WHAT THE EXERCISE ASKS
Reproduce only what runs from the line containing "Viewport: 768px width, 552px height." to the line containing "Click the stars below 4.3 Out of 5" in the records below, inclusive. Keep it exact, and keep the pictures out.

PROVIDED MATERIAL
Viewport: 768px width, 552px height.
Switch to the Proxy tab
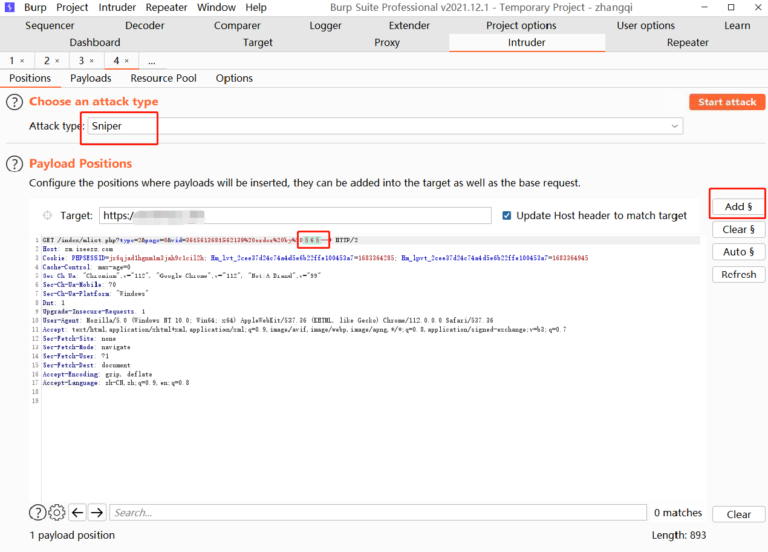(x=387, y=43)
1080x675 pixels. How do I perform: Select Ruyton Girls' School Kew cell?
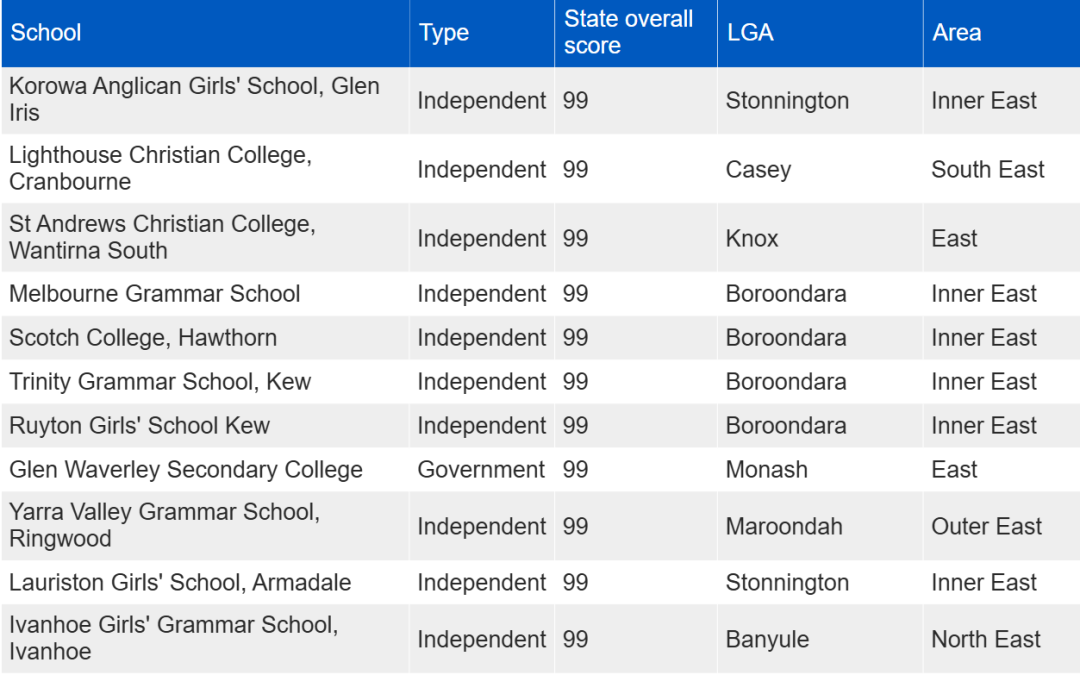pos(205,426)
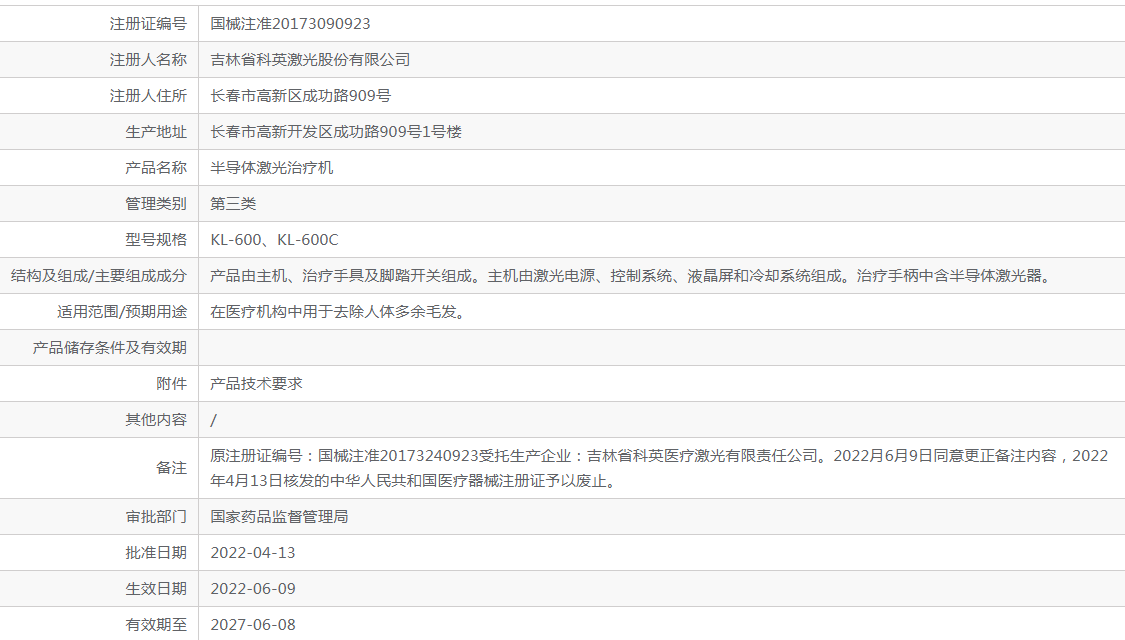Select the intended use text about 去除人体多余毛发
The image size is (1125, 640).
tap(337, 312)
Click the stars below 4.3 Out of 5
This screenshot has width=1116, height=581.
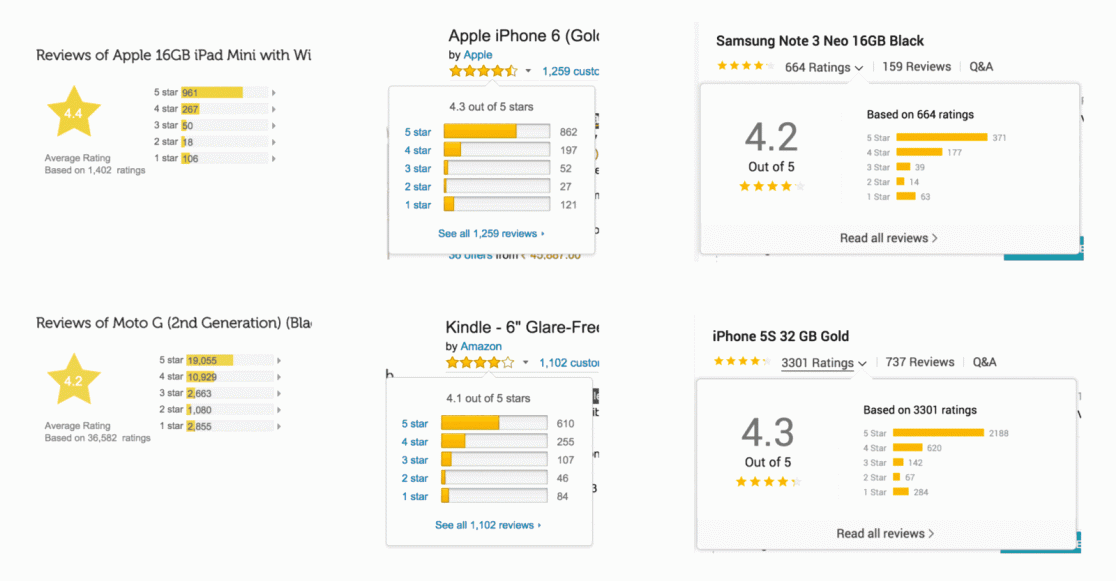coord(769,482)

* * *

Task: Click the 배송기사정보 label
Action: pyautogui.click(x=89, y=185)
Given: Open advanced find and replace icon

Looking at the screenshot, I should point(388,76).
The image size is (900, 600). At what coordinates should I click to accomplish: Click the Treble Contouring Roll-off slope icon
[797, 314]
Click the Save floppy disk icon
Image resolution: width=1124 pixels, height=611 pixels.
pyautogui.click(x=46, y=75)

EXERCISE ANSWER
Viewport: 768px width, 552px height.
Switch to the Proxy tab
(x=387, y=43)
1080x675 pixels. How do I perform: Select Ruyton Girls' School Kew cell?
pos(205,426)
Select the intended use text about 去除人体多余毛发
The image size is (1125, 640).
tap(337, 312)
Click the stars below 4.3 Out of 5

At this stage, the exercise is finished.